WHAT YOU NEED TO DO =
Copy out the stretch of records from the line containing "This screenshot has height=790, width=1405." through the line containing "Action: pos(291,115)", swapping "Orders" for "Invoices" and leaving everything else untouched.

[Start DATA LINES]

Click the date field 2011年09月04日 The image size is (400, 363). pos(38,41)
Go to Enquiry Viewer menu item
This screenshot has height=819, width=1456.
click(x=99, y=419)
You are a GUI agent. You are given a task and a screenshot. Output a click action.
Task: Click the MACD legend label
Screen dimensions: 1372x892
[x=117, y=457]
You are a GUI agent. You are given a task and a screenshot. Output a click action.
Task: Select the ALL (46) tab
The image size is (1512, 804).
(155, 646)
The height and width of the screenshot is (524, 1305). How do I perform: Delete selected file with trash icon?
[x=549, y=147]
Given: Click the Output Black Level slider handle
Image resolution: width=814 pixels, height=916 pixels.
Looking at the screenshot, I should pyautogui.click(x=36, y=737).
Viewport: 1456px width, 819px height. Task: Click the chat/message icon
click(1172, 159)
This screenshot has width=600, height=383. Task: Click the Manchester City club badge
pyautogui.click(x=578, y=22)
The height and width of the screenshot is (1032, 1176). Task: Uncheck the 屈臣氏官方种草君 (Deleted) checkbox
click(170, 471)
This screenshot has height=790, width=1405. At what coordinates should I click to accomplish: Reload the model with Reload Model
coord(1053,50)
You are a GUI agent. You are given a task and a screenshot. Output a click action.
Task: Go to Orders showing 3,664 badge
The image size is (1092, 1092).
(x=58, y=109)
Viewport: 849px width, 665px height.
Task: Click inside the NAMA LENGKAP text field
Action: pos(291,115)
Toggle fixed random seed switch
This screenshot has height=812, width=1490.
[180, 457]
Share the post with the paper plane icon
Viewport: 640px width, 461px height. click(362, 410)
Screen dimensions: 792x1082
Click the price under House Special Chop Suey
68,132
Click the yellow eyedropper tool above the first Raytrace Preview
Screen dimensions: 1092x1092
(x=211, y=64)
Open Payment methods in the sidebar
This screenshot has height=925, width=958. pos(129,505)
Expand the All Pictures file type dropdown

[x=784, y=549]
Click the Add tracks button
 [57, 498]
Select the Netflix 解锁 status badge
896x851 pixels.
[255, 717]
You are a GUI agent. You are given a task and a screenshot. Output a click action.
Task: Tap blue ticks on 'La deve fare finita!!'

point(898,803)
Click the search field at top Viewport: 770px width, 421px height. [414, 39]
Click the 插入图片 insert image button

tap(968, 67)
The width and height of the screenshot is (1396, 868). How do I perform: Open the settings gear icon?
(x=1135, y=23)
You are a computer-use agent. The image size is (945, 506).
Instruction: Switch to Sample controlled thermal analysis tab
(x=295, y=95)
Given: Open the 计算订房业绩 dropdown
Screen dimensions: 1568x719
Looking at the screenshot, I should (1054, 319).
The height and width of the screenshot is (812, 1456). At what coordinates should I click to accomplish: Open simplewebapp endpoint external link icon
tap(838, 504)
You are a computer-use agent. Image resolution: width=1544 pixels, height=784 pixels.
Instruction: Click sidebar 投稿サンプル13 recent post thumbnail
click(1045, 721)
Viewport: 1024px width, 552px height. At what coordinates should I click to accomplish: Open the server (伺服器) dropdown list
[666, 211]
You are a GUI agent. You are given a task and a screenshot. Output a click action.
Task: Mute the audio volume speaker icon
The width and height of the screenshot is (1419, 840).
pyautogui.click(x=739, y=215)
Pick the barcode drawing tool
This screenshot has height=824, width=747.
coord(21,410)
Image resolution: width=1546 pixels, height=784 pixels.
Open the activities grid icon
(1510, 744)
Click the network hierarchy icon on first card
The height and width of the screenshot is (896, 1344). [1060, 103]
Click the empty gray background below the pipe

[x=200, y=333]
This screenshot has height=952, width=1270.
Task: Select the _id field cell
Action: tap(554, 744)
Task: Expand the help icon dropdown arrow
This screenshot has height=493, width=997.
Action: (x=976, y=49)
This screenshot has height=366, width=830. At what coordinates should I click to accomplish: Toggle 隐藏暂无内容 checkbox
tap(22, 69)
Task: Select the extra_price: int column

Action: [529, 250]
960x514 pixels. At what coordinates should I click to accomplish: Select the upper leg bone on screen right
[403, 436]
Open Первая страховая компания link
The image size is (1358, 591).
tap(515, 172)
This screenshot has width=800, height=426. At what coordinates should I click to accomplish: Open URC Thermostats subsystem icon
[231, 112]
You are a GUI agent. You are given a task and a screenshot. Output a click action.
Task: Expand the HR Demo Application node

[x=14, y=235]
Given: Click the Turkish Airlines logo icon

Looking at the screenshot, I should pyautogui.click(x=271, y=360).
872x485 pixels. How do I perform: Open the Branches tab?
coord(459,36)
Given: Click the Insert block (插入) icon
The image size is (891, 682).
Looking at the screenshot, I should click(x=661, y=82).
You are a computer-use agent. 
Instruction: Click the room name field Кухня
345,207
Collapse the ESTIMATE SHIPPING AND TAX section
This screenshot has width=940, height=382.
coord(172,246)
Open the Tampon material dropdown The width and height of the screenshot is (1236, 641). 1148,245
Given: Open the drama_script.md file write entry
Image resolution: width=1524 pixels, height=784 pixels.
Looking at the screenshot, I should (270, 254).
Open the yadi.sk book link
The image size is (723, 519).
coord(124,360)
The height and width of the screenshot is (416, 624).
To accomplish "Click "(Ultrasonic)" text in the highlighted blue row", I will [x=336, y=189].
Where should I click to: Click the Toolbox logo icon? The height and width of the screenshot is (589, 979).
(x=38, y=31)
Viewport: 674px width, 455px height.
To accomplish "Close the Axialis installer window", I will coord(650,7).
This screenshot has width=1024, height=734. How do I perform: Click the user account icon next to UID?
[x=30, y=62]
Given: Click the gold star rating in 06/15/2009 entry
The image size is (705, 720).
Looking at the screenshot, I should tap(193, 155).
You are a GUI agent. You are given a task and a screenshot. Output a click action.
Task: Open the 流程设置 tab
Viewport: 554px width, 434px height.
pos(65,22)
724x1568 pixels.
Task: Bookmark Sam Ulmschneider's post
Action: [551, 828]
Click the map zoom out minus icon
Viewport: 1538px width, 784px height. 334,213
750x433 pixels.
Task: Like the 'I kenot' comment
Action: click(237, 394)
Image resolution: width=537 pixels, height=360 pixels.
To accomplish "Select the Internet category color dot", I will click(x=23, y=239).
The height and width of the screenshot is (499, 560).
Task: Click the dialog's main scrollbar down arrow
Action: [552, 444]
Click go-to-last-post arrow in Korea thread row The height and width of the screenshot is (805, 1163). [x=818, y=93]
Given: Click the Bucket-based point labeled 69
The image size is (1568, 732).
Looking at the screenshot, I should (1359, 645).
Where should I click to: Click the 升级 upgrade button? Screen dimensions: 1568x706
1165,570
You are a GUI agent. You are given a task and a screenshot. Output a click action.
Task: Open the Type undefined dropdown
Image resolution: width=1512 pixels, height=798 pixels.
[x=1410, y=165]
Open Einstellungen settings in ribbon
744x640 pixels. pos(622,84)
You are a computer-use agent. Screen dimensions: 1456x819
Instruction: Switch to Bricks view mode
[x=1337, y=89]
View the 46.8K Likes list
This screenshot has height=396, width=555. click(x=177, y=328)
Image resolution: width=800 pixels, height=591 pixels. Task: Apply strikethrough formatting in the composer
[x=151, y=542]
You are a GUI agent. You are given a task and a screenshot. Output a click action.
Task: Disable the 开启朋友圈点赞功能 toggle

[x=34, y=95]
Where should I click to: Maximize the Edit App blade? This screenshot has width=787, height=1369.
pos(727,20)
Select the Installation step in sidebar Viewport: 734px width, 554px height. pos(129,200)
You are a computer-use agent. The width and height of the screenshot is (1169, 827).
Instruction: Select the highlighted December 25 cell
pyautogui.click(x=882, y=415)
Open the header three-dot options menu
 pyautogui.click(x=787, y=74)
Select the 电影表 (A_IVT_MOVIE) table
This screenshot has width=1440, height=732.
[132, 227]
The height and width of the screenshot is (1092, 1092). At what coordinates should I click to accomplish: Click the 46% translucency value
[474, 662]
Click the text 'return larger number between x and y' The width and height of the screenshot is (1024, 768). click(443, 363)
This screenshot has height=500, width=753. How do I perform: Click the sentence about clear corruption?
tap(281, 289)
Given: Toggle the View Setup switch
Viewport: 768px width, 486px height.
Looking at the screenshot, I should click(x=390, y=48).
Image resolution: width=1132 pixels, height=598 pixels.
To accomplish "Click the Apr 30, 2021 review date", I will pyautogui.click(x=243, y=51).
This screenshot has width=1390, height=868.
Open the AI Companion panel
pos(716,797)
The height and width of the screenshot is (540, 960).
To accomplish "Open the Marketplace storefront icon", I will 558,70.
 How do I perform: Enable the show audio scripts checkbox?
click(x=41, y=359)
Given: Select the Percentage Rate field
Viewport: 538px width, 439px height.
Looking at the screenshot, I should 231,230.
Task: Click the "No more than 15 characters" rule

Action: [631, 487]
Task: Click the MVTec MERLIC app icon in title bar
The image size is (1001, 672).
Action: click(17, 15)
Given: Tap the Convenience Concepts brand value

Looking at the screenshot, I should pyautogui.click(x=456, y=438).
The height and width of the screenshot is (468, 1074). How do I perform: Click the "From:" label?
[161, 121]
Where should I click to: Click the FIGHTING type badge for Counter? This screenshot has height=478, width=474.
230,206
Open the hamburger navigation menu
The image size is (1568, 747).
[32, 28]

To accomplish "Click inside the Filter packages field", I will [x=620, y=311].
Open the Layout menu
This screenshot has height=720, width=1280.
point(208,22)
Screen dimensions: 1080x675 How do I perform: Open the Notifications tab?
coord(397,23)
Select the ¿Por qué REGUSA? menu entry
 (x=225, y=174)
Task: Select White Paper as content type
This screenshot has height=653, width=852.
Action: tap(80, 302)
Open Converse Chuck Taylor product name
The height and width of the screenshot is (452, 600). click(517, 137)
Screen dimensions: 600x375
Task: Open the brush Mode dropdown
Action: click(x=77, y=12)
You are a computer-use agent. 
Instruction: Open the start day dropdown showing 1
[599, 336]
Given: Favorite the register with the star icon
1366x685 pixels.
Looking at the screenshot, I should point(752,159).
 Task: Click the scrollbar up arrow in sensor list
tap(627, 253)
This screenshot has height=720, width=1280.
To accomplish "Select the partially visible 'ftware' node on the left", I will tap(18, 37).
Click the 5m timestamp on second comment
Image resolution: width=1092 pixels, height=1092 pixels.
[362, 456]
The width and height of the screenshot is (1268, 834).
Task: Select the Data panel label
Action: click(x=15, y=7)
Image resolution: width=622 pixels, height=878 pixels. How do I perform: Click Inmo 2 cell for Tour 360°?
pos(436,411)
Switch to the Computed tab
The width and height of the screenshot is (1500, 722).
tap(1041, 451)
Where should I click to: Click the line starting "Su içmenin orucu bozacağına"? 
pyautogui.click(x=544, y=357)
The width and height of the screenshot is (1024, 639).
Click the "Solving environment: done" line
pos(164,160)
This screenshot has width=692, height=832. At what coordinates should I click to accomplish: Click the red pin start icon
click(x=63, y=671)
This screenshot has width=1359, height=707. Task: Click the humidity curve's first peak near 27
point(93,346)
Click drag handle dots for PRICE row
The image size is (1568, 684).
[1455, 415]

[End DATA LINES]

RESULT OF THIS TASK =
This screenshot has height=790, width=1405. At what coordinates should I click to accomplish: Reload the model with Reload Model
coord(1053,50)
You are a GUI agent. You are given a task and a screenshot. Output a click action.
Task: Go to Invoices showing 3,664 badge
The image size is (1092, 1092).
(x=58, y=109)
Viewport: 849px width, 665px height.
Task: Click inside the NAMA LENGKAP text field
Action: pos(291,115)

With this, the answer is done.